Au lendemain de la clôture du recueil des vœux, le ministère de l’enseignement supérieur et de la recherche a indiqué, selon des données encore provisoires, que « 887 681 candidats inscrits ont formulé au moins un vœu pour cette session 2018, dont 666 002 en terminale, 122 620 étudiants en réorientation, et 99 059 candidats dans une autre situation (non scolarisés, candidats inscrits à l’étranger…), soit une hausse de 5,23 % par rapport à 2017  ».

Au total, 7 millions de vœux devront être examinés un par un dans les universités comme s’y est engagé l’exécutif, soit un travail titanesque au regard des peu nombreuses forces humaines disponibles pour s’y atteler. 



Début février, Mediapart avait donné la parole à quatre lycéens de terminale aux prises avec Parcoursup dans l’optique de comprendre leurs interrogations et angoisses éventuelles. La procédure venait à peine de démarrer. Ces jeunes gens se demandaient alors quelle tactique adopter pour réussir à remplir leur dossier. Ils doutaient de la pertinence de cette nouvelle plateforme pensée, selon le gouvernement, comme un outil plus fiable que feue APB vilipendée de toutes parts pour ses dysfonctionnements passés.

Lors de la dernière session, à l’issue de la troisième phase, 87 000 bacheliers n’avaient pas obtenu de place dans l’enseignement supérieur. Ils étaient encore 3 600 après la procédure complémentaire.


Le gouvernement s’est largement reposé sur ces naufragés et le recours – minoritaire – au tirage au sort pour justifier une réforme d’ampleur. Durant cette séquence de communication, Frédérique Vidal, la ministre en charge de l’enseignement supérieur, ancienne présidente de l’université de Nice par ailleurs, s’est gardée de confirmer qu’une forme de sélection était ainsi instaurée. La loi « Orientation et réussite des étudiants » a été adoptée sans difficultés et promulguée le 8 mars. Les recours formulés par des parlementaires et des organisations étudiantes et lycéennes ont été rejetés par le conseil d’État et le conseil constitutionnel. Les opposants à cette loi essaient encore de faire plier l’exécutif en manifestant. Le 15 mars, les lycéens ont appelé à défiler dans les rues. Signe que tous les problèmes ne sont pas encore écartés.

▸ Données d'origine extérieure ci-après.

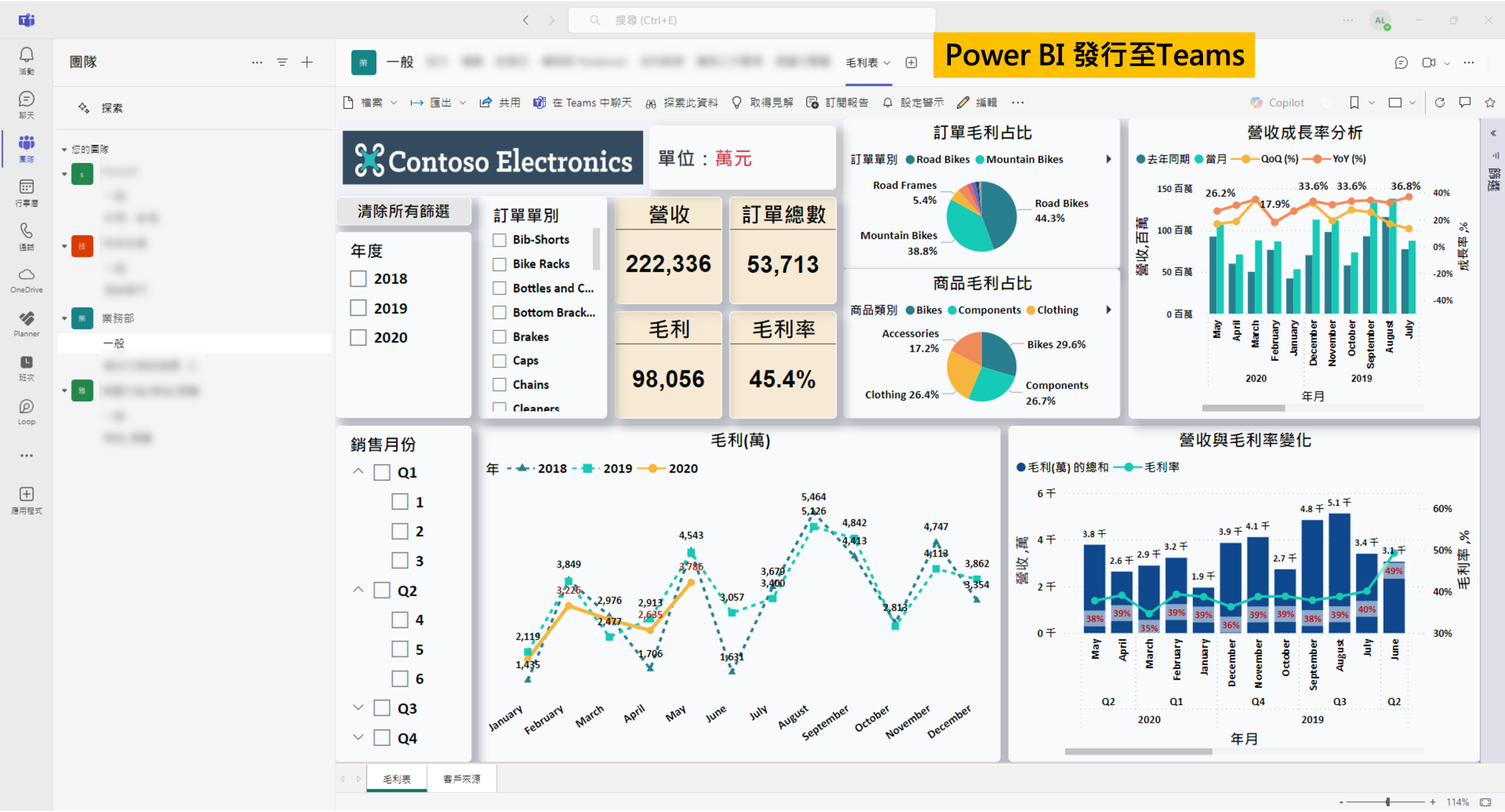Collapse the Q1 quarter chevron

pyautogui.click(x=358, y=472)
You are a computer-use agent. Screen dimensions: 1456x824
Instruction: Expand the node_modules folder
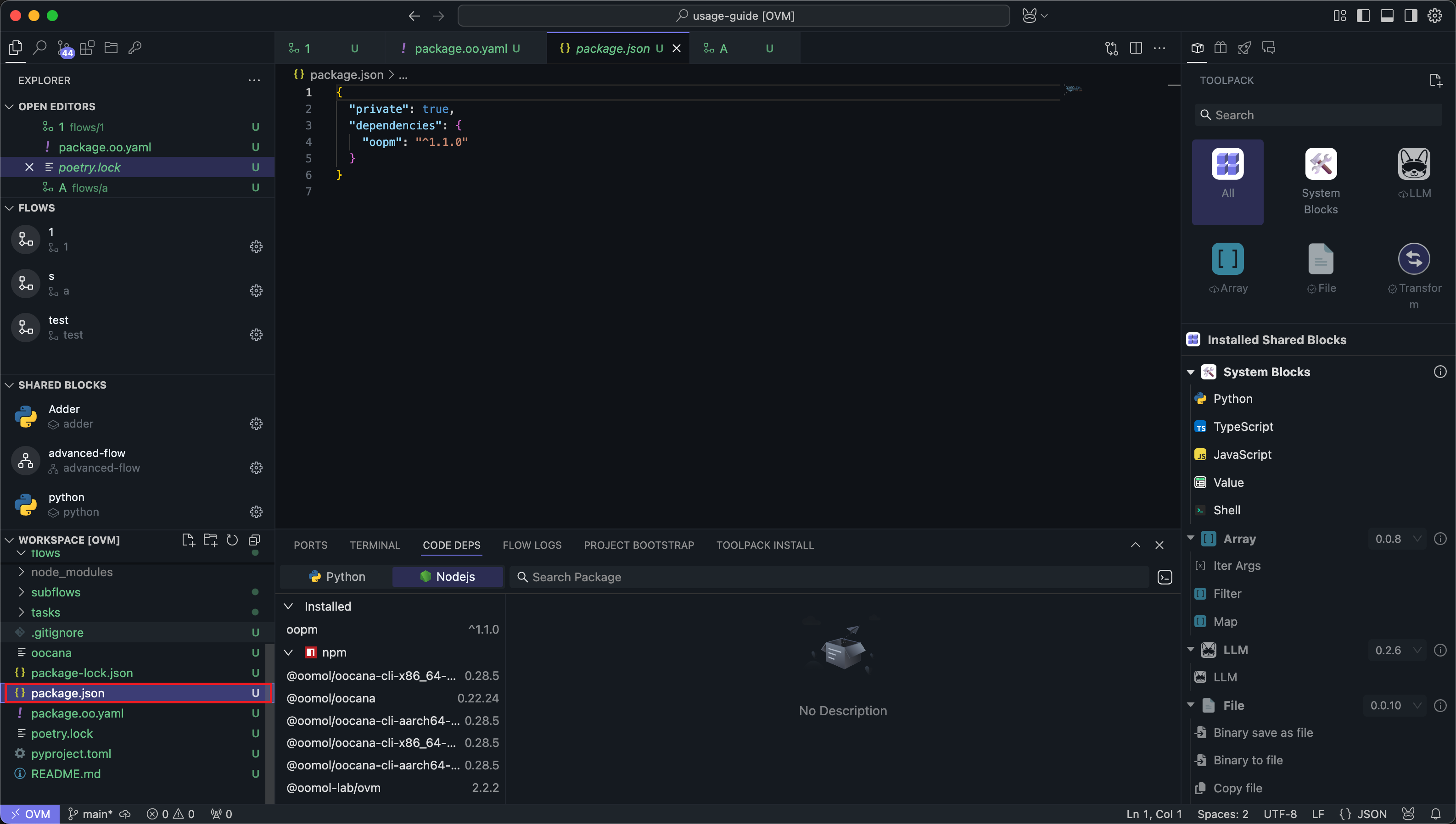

Cette semaine, une note interne de l’Inspection générale de l’administration de l’Éducation nationale et de la recherche (IGAENR), révélée par Le Monde, met en garde contre une loi qui « pose des difficultés philosophiques ou techniques ».


Preuve, par l’exemple, en raison d’une surchauffe (prévisible) des serveurs de Parcoursup, le ministère a octroyé cinq heures de délai supplémentaire aux impétrants pour achever de graver leurs vœux dans le marbre informatique. 

En définitive, pour Louise, Nawell, Jean-Marc et Ugo, les dés sont jetés. Leurs choix finaux sont conformes à leurs aspirations. Ils espèrent que le logiciel ne leur jouera pas de mauvais tours. 

De leur propre aveu, la procédure est anxiogène.

Si le site officiel Parcoursup affiche sur sa page une photo de jeunes souriants, prêts à conquérir l’avenir, la réalité se révèle un peu plus contrastée. 
Nawell Aissaoui est en terminale littéraire à Saint-Omer, dans le Nord. La jeune femme avait quelques hésitations sur la voie à emprunter après le baccalauréat. Elle a tranché ses dilemmes. Elle fera du théâtre en parallèle de son cursus en licence LLCE (langues, littératures et civilisations étrangères) d’anglais. Puis elle entend passer le Capes et devenir professeure. Ses rêves de journalisme sont, pour le moment, mis sur pause. Nawell a 12 de moyenne générale et quelques points de plus en langues, son point fort.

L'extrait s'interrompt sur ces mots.